I've created a script that reads data from two GitHub repositories, reformats the datasets, binds them together by rows and then writes everything in a new .csv file. Then, I scheduled the run of this script every hour through the functionalities of the cronR package.
Here's my code:
devtools::install_github("tidyverse/googlesheets4")
library(dplyr)
library(googlesheets4)
library(RCurl)
setwd(dir = "YOUR_WORKING_DIRECTORY")
###############################################################################
#================== TIME SERIES DATA FOR CASES AND DEATHS ====================#
###############################################################################
# 1. #####==== DATASETS =====#####
# 1.1 ###= Cases #####
# These files are updated on GitHub every day.

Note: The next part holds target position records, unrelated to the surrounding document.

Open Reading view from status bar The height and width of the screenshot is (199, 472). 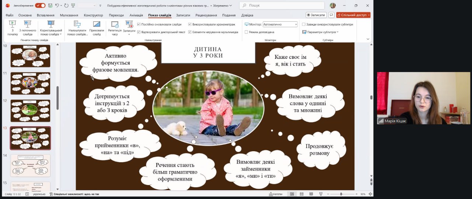tap(311, 194)
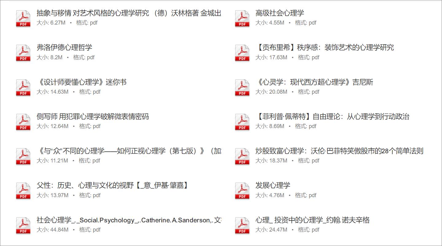Click the PDF icon for 《与"众"不同的心理学》

tap(23, 156)
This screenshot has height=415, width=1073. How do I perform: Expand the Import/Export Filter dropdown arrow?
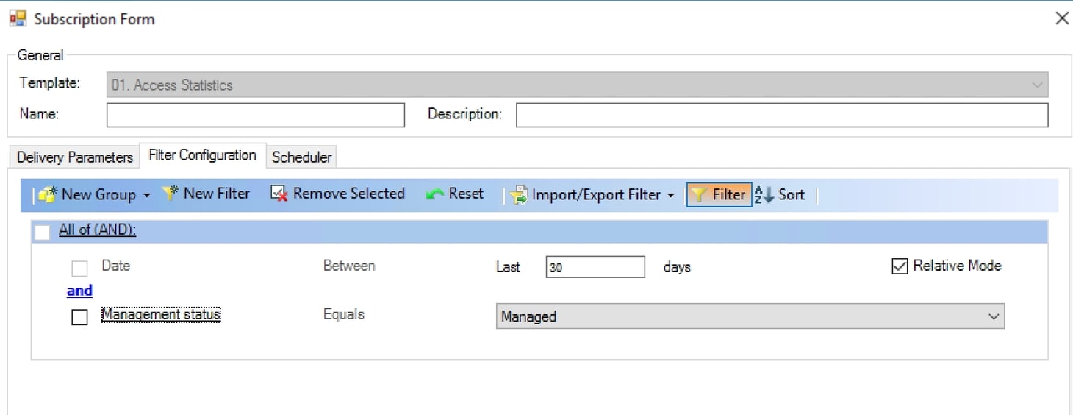[x=670, y=196]
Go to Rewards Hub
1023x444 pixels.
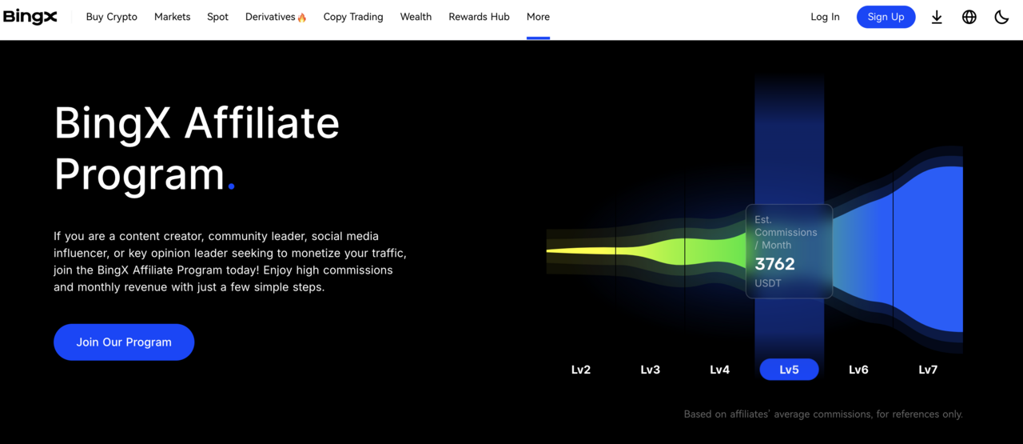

cases <- read.csv(text = getURL(url = "https://raw.githubusercontent.com/openZH/covid_19/master/COVID19_Cases_Cantons_CH_total.csv"),
header = TRUE,
stringsAsFactors = FALSE,
na.strings = c("", "NA"),
encoding = "UTF-8")
# Removed data for whole Switzerland and Leichtenstein
cases <- subset(x = cases,
!is.element(el = canton,
set = c("CH", "FL")),
select = c("date",
"canton",
"tested_pos"))
names(cases)[1] <- "Date"
# Dataset restructured according to the cases dataset format
cases <- reshape(data = cases,
idvar = "Date",
timevar = "canton",
v.names = "tested_pos",
direction = "wide",
)
names(cases) <- gsub(pattern = "tested_pos.",
replacement = "",
x = names(cases))
cases[is.na(cases)] <- 0
cases <- cases[order(cases$Date,
decreasing = FALSE), ]
# More updated dataset
cases2 <- read.csv(text = getURL(url = "https://raw.githubusercontent.com/daenuprobst/covid19-cases-switzerland/master/covid19_cases_switzerland.csv"),
header = TRUE,
stringsAsFactors = FALSE,
na.strings = c("", "NA"),
encoding = "UTF-8")
# Remove total daily cases for Switzerland
cases2 <- subset(x = cases2,
select = -c(CH))
# rbind between two cases datasets
cases_tot <- bind_rows(cases[1:7, ],
cases2)
rownames(cases_tot) <- seq(from = 1,
to = nrow(cases_tot),
by = 1)
write.csv(x = cases_tot,
file = paste0(getwd(),
"/cases_tot.csv"),
row.names = FALSE,
quote = FALSE)
When I manually run my script everything is ok and the .csv produced is fine, but if you try to schedule the run of this script through the cronR package (from RStudio IDE click on Addins -> Schedule R scripts on Linux/Unix) the .csv saved is different just for the column "Date". In fact, the dates of the first dataset are on the first column, but the dates of the second dataset (to bind to the first through bind_rows()
) are at the end of the dataset, and the header has a new strange name (as you can see from this image).
Do you have any idea of what could be the problem? Thanks a lot!
P.S.: I work on a MacBook Pro late 2016, 8 Gb of RAM, with macOS Catalina installed.